Discovering such an entry point—an intersection of that with which you’re already familiar and that which you and students need to know more about—is a valuable professional gift to give yourself and your students. In this week’s blog, I’ll share a partially realized version of one of my entry points (along with what I’ll do better next time) and offer with some resources that might facilitate the development of your own entry point.
At the end of last semester, a business/careers teacher asked our school librarian and me to facilitate a session for his students on verifying the credibility and usefulness of a web resource for a research project. Awash in ideas on how to best use a single fifty-minute session to launch into such a huge topic, we decided to play on our strengths as savvy navigators of search engines and the content they deliver us by adapting ideas from the ReadWriteThink.org resource “Hoax or No Hoax? Strategies for Online Comprehension and Evaluation.” As part of the lesson, we conducted carefully constructed think-alouds on how we’d use a search engine and evaluate sources using a variety of strategies.
As their ticket out the door, we asked students to tell us one thing they learned about using search engines to find content and how to evaluate a source once they find it. Their responses, unsurprisingly, revealed enormous gaps between Internet-savvy students who surf thoughtfully and intentionally…and those who seem not to understand that Google itself is not a content source.
(Case in point: As we tried to demonstrate the importance of cross-referencing sources, one particular student logged into Wikipedia and changed the entry we were about to project to contain significantly erroneous information. Much of the rest of the class was baffled, and our well-rehearsed think-aloud took a spontaneous diversion into a real-life example of the fallibility of Web-based research.)
When I deliver similar instruction with more time and to my own students, I’ll definitely keep the think-aloud component to model my processes for searching and evaluating, but I’ll also add a follow-up activity that I’m borrowing from some middle school colleagues. While students are engaged in the first steps of independent inquiry, I’ll meet with each of them for just a few minutes as they search and evaluate a site. Prompting them to engage in a scaled-down version of a think-aloud with five or so targeted questions, I’ll be able to uncover what the entire class still needs to know, what some individual students still need to know, and what I still need to learn about effective information navigation.
I’ll be the first to admit that my entry point into instruction in our network world is a relatively simple one.
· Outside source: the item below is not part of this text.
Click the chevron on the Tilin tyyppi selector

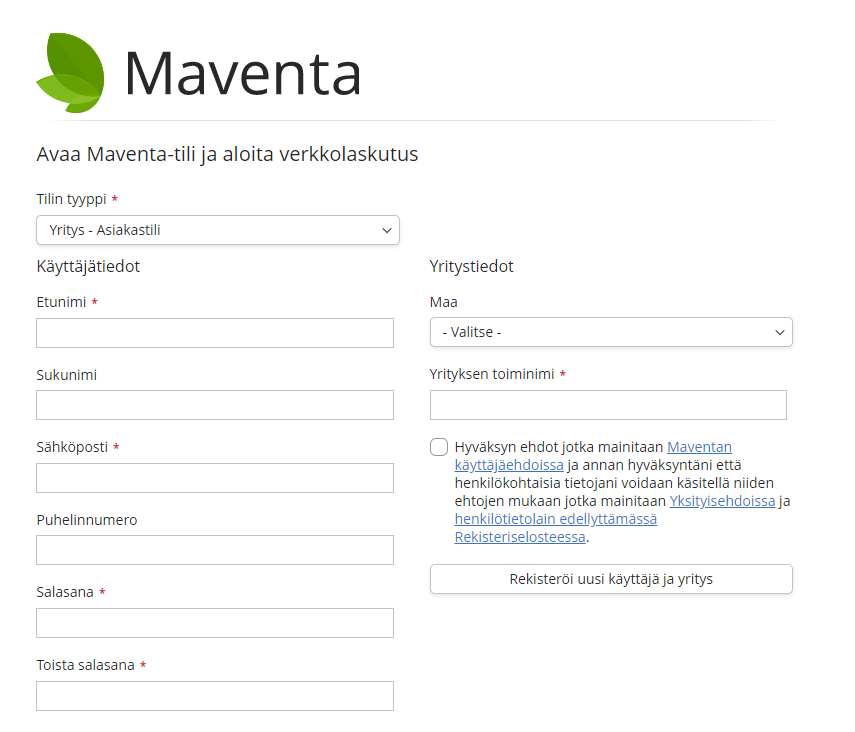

Or at least it seemed that way until I discovered how much I take for granted about the background knowledge and thought processes behind a basic Google search. You may already know the right entry point for your own students, or you may not know where to start. Either way, here are some NCTE resources that can get you going:
- Check out Sarah Kajder’s fantastic new book, Adolescents and Digital Literacies: Learning Alongside Our Students. You’ll see cases of real teachers finding their way in the networked classroom and a framework and resources to get started (or further along) yourself.
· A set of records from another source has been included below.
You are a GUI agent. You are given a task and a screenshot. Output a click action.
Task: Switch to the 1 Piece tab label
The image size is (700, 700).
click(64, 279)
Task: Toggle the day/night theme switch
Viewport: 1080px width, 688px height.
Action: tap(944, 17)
- Enroll in Bill Kist’s web seminar The Socially Networked English Classroom: Web 2.0 in the English Classroom if you’re ready to move beyond Google to blogs, wikis, and social networks.
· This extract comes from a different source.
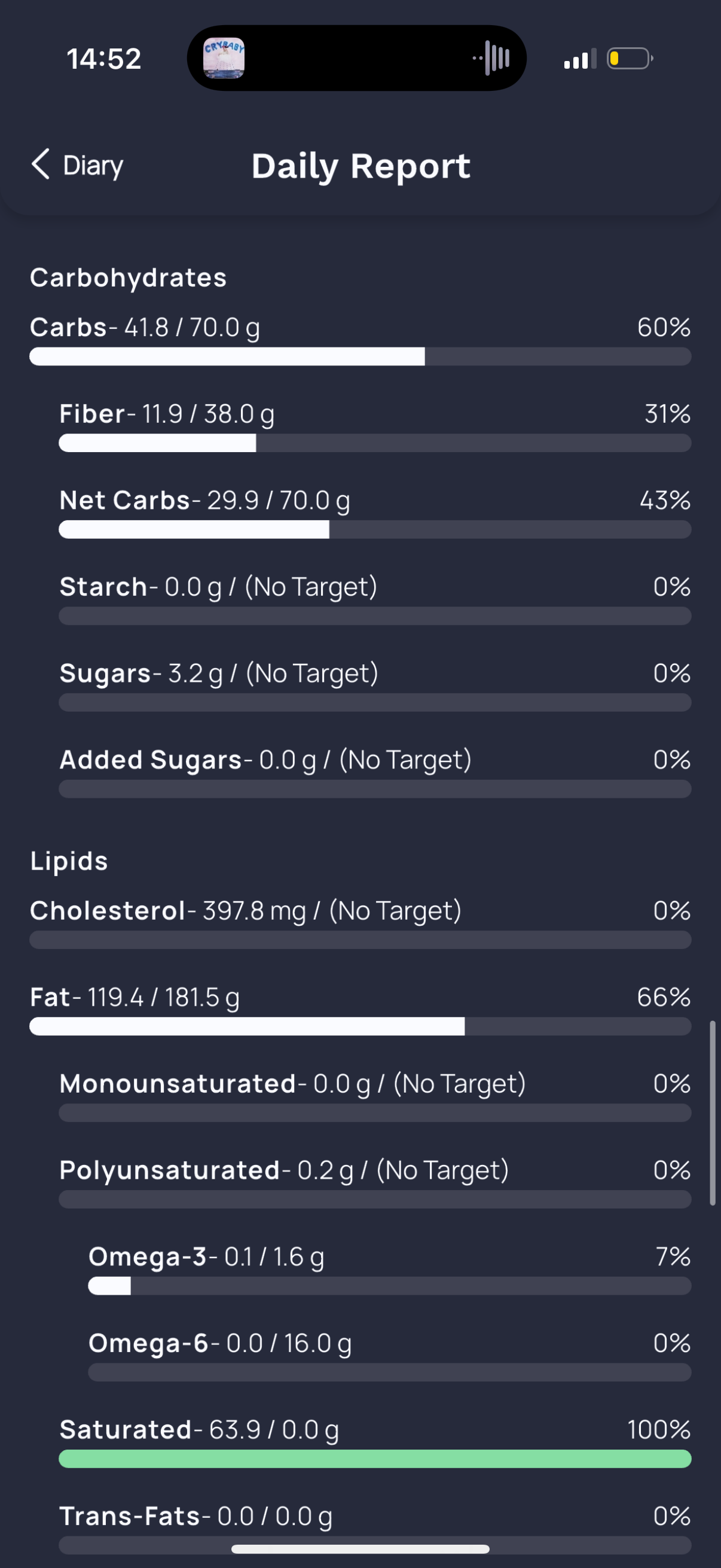Tap the back chevron next to Diary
- From ReadWriteThink.org’s new professional development section, in the Reading Online strategy guide you’ll learn how online reading differs from offline reading and strategies to build and reinforce the skills that online reading requires.
- Looking for a sustained examination of what 21st century curriculum and assessment looks like? Interested in tapping the rich resources and collaborations made available in a 21st century learning community? Consider enrolling in Pathways for 21st Century Literacies.
- Don’t feel you have to do any of this alone! Check out the conversations in the NCTE Ning where you can learn about social networks while participating in one!
1 comment:
While I am personally very active in social networks, I have a very hard time figuring out how to use these tools with my elementary students. I know I should meet the students where they are at and so I am working on that. I was interested in the NCTE web seminar last week on blogging with elementary students: http://www1.ncte.org/store/webseminars/130959.htm.
Any other good suggestions out there?